- [Short exercise]: Copy the passage of the TPU text from "In this code" to "larger batch size." word for word.

* Start Excerpt to read *

Illustration: synchronization of gradients during training using the all-reduce algorithm on Google TPU's 2-D toroidal mesh HPC network.

The software

Large batch size training

The ideal batch size for TPUs is 128 data items per TPU core but the hardware can already show good utilization from 8 data items per TPU core. Remember that one Cloud TPU has 8 cores.

In this code lab, we will be using the Keras API. In Keras, the batch size automatically becomes the per-core batch size when running on TPU. It is not something you need to adjust in your code, but under the hood, you will be training with an 8 times larger batch size.

For additional performance tips see the TPU Performance Guide. For very large batch sizes, special care might be needed in some models, see LARSOptimizer for more details.

Under the hood: XLA

Tensorflow programs define computation graphs. The TPU does not directly run Python code, it runs the computation graph defined by your Tensorflow program. Under the hood, a compiler called XLA (accelerated Linear Algebra compiler) transforms the Tensorflow graph of computation nodes into TPU machine code. This compiler also performs many advanced optimizations on your code and your memory layout. The compilation happens automatically as work is sent to the TPU. You do not have to include XLA in your build chain explicitly.

Illustration: to run on TPU, the computation graph defined by your Tensorflow program is first translated to an XLA (accelerated Linear Algebra compiler) representation, then compiled by XLA into TPU machine code.

Using TPUs in Keras

TPUs are supported through the Keras API as of Tensorflow 1.12. Keras support is limited to 8 cores or one Cloud TPU for now. Here is an example:

tpu = tf.contrib.cluster_resolver.TPUClusterResolver(TPU_ADDRESS)

* End Excerpt to read *
* Start Data block *

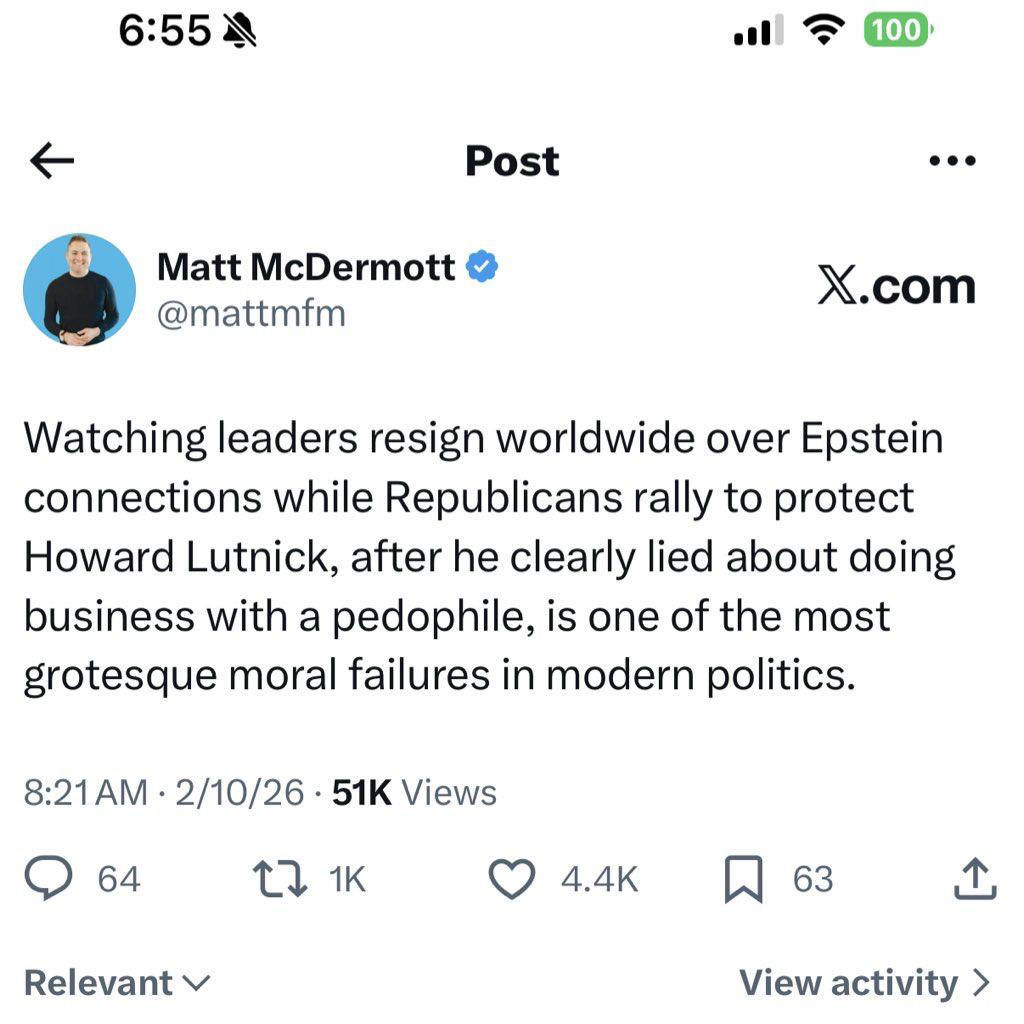Image resolution: width=1024 pixels, height=1024 pixels.
Task: Tap the @mattmfm handle
Action: click(x=251, y=314)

* End Data block *

- [Exercise answer]:
In this code lab, we will be using the Keras API. In Keras, the batch size automatically becomes the per-core batch size when running on TPU. It is not something you need to adjust in your code, but under the hood, you will be training with an 8 times larger batch size.